On April 26, 2009, five years ago this week, I arrived in Seattle, ready to start my new job as Online Marketing Manager at GameHouse (part of RealNetworks) on Monday, April 27. This is part two of the story of how I got there(read parts one, two and three).
About a month before I departed Broadjam, we had lunch with a guy named Joe Kletzel, who was heading up a new venture called NewTunes.
The premise of NewTunes was to help fans discover new music while playing an active role in improving the music search experience.
There are a lot of organizations working hard to catalog and record the metadata for every recorded song in the world – most notably Pandora. These organizations have rooms full of data entry people listening to songs and recording things like their mood, genre, beats per minute, artist, instruments, etc.
Back in 2008, when we were starting NewTunes, we figured that it was going to take Pandora 30 years to manually tag each and every known published song. Our premise was that we could crowd source that work and get it done in a fraction of the time – meanwhile helping people discover new and earn free music in the process.
Our main tool was called MusicStreaker. It would play 30 second clips of songs and ask the listener to click on multiple choice questions about the song regarding the song’s mood, genre and other metadata. The more songs they rated, the more loyalty points they would receive. The loyalty points would result in free music that could be purchased right there on the site.
I was pretty excited to join NewTunes as I really believed in the premise. Unfortunately, there was one significant decision made right before I arrived that would ultimately sink the entire venture. One of the board members, Andy Hayman, would outsourced the back-end development to a company called Onit Digital.
Like Dig Communications, the digital agency chosen to handle NewTunes public relations, Onit was chosen because Andy Hayman had a friend there. Both ended with a similar crash (although it took nearly a year for Onit to achieve it).
Dig was famous in our office for two things. The first being our trip to Chicago to develop the NewTunes brand. After a full day sitting with them, we concluded that the persona for NewTunes was that of a “clever dolphin.”
The second moment of notoriety was when one of their assistants mistakenly let their email autofill include me on an email thread between Andy Hayman and his friend at Dig in which Andy had written about how NewTunes was doomed to fail. The irony of the email was that NewTunes would ultimately fail because of the two partner decisions made by Andy, himself. The money spent on Dig and Onit would, indeed, kill the effort. Andy was removed from the Board shortly after that.

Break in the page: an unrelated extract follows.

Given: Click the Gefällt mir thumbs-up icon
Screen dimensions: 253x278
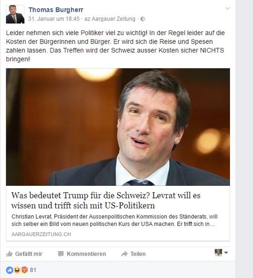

As I said, the Onit decision was far more costly. They weren’t up to the task of building the tool we needed, and then they outsourced the development to Thailand, which ended up coinciding with a revolution that took place shortly after they shipped the work over. The failing of Onit was not like the Dig miss. It was a slow ebb that lasted nearly a year.
Without getting into the details of it, they were not up to the task of building the systems we needed and they often showed little understanding of what we were trying to do. They talked a good game, and misled us for the initial two months until we hired a developer who was up to the task of determining what they were really up to and what we really needed – the gulf that existed between. But by then, it was too late… All of our remaining money would be committed to exploring legal actions against them, and we were done.

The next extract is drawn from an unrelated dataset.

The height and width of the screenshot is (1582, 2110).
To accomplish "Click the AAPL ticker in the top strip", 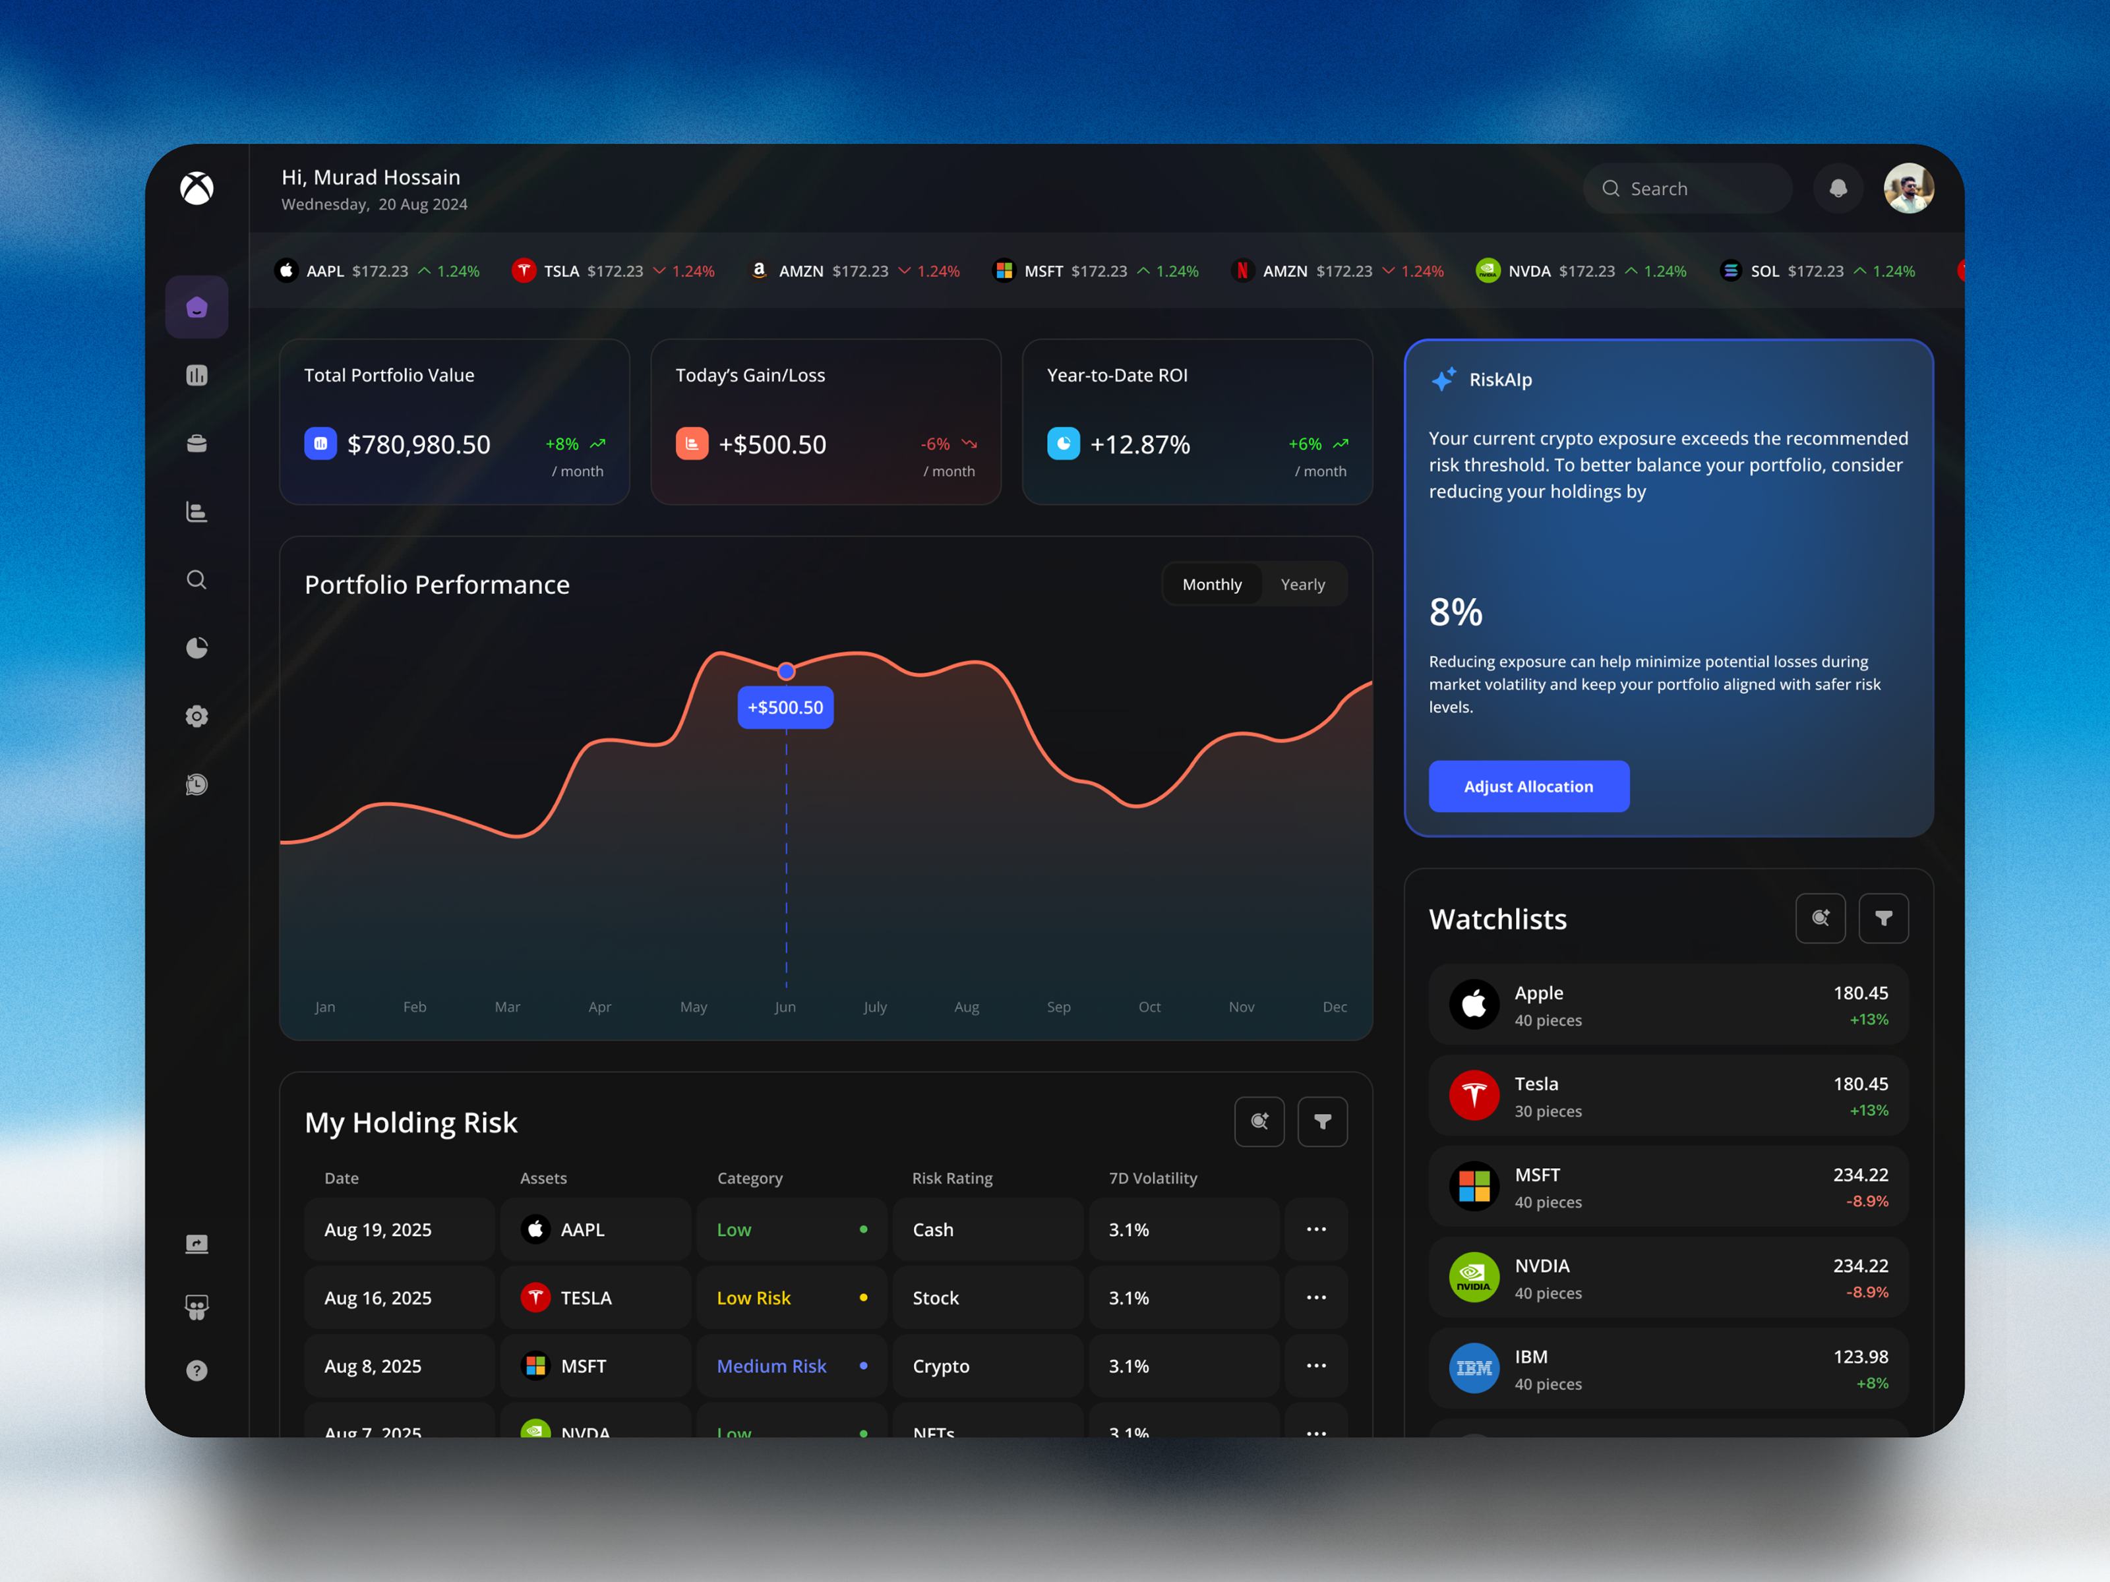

Many good things came of this venture. On a personal level, I was able to learn a great deal about digital search marketing and content strategy. With little to no product, I was able to build a fairly significant web presence for newtunes.com. I also worked with Sonicbids to create a few great events that, like the product itself, never came to fruition.
Our digital footprint legacy is actually still alive and well at musicstreaker.wordpress.com (“musicstreaker” was the name of our tagging game). It hasn’t had any new entries in some time, but you can still see a history of NewTunes and new music related posts. I sometimes look back at it and am somewhat amazed at some of the music I actually did discover a few years ago that is popular now.
I’m also proud of the fact that at its peak, the blog – focused largely on music and the development of NewTunes (until it devolved into my personal playground) was receiving nearly 1,500 reads per day – attributable largely to the work I did linking and connecting with other sites and employing some best practices to keep our posts near the top of Google searches. In our peak month, posts on the blog were read over 49,000 times. In total, the site is just under 10,000 visits short of 500,000, though it’s still getting daily traffic to this day.
While the ultimate death of NewTunes was unfortunate, at least we were able to see it coming months before we actually closed it up. This allowed me to spend a significant amount of time searching for a new opportunity.
We were just entering 2009, the economy was collapsing and layoffs were the headline of the day. I had done everything I wanted to do in Madison, and my wife wanted to move, as well. The job search was on, and the entire country was now in play.